Instructions to follow ->
Render as a JSON list of strings everything in the rows below from the line containing "What do you see at coordinates (918, 143)" down to the line containing "rts-label: RTS is", one string per line and blank lines omitted.
==================================================
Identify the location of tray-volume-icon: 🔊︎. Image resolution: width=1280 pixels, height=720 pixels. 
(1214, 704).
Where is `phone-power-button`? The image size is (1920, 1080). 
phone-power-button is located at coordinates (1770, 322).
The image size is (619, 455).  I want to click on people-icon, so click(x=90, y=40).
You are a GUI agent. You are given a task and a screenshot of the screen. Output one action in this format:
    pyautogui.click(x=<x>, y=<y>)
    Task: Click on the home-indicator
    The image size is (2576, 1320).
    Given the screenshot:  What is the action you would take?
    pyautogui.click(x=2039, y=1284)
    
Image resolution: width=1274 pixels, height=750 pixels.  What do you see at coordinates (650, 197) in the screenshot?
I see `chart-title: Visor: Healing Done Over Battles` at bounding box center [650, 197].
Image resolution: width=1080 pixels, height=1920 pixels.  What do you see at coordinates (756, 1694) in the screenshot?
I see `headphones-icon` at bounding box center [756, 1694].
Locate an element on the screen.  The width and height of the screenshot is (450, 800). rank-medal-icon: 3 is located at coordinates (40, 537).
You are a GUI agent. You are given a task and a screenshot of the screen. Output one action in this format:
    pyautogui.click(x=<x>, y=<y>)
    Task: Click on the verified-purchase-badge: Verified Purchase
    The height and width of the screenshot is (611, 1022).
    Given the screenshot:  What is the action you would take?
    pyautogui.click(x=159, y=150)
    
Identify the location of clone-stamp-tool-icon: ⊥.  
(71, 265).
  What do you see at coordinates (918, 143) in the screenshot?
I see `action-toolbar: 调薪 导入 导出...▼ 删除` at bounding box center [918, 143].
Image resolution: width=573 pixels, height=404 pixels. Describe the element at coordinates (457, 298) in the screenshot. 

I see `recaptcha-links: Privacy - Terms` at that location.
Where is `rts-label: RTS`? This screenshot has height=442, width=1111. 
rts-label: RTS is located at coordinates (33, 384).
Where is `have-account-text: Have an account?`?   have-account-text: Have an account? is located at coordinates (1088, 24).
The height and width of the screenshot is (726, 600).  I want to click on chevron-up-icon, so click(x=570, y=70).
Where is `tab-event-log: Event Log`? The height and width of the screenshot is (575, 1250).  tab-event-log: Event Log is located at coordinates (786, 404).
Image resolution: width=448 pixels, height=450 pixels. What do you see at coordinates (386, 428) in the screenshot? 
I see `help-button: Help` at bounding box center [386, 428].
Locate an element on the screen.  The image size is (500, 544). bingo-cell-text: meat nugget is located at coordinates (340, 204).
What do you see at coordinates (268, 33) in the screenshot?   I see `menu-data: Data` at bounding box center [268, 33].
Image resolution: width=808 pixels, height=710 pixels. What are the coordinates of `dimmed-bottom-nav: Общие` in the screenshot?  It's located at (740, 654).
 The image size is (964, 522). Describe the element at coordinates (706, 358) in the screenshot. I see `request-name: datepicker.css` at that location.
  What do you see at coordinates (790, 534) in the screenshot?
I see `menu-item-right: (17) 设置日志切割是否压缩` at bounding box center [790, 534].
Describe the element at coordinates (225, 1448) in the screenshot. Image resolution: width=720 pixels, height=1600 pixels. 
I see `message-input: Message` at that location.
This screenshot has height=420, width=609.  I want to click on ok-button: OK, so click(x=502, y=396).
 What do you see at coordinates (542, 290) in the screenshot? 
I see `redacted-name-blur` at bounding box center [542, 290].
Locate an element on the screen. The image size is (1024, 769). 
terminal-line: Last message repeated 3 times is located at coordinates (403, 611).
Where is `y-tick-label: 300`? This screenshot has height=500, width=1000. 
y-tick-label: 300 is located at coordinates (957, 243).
==================================================
Result for this exercise ->
[
  "  What do you see at coordinates (918, 143) in the screenshot?",
  "I see `action-toolbar: 调薪 导入 导出...▼ 删除` at bounding box center [918, 143].",
  "Image resolution: width=573 pixels, height=404 pixels. Describe the element at coordinates (457, 298) in the screenshot. ",
  "I see `recaptcha-links: Privacy - Terms` at that location.",
  "Where is `rts-label: RTS`? This screenshot has height=442, width=1111. ",
  "rts-label: RTS is located at coordinates (33, 384)."
]